> **Aim of the task**
Go to the line containing "Task: Disable the Chat Shortcut toggle" and retype it and every later line exactly as written, up to the last line of the entries. Keep pictures out.

Dataset items:
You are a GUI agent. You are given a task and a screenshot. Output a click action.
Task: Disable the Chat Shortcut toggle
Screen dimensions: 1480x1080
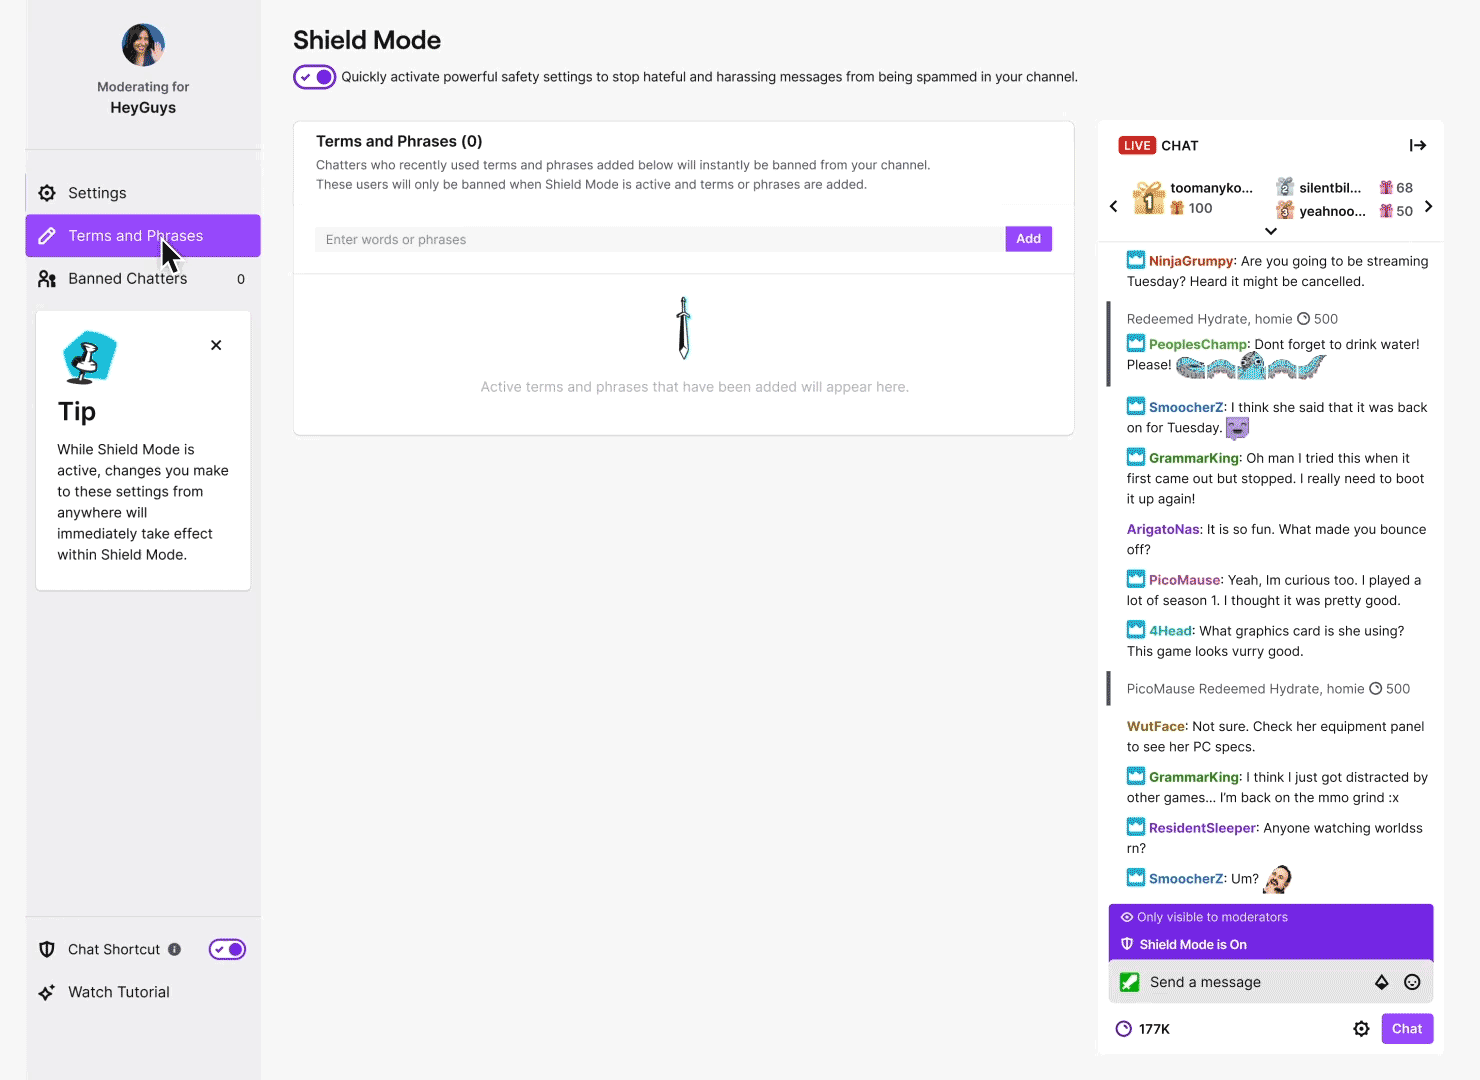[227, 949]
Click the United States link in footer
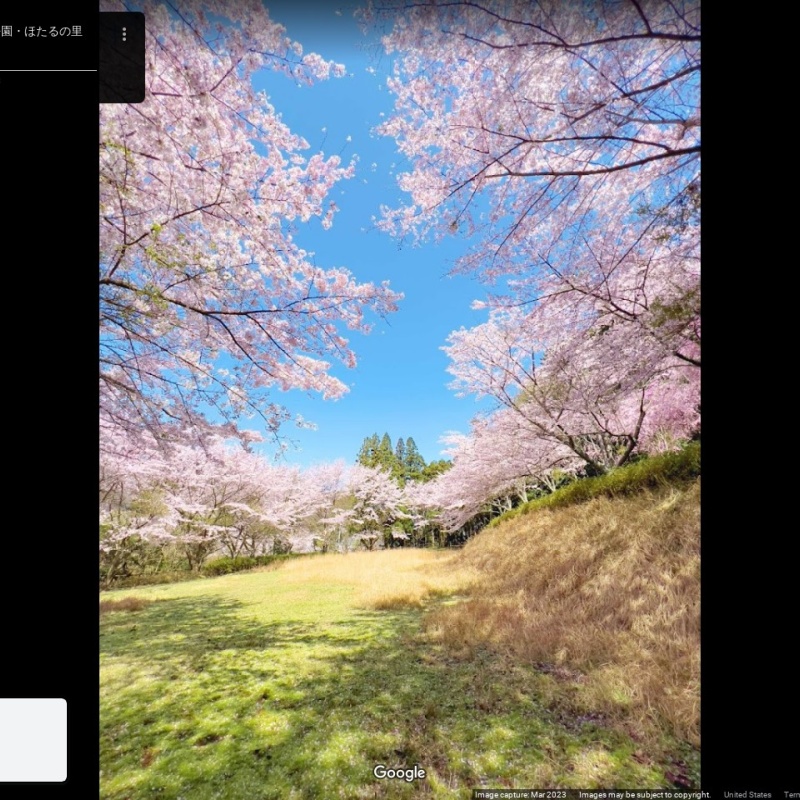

> **Result for this task**
Task: Disable the Chat Shortcut toggle
Screen dimensions: 1480x1080
[227, 949]
Click the United States link in footer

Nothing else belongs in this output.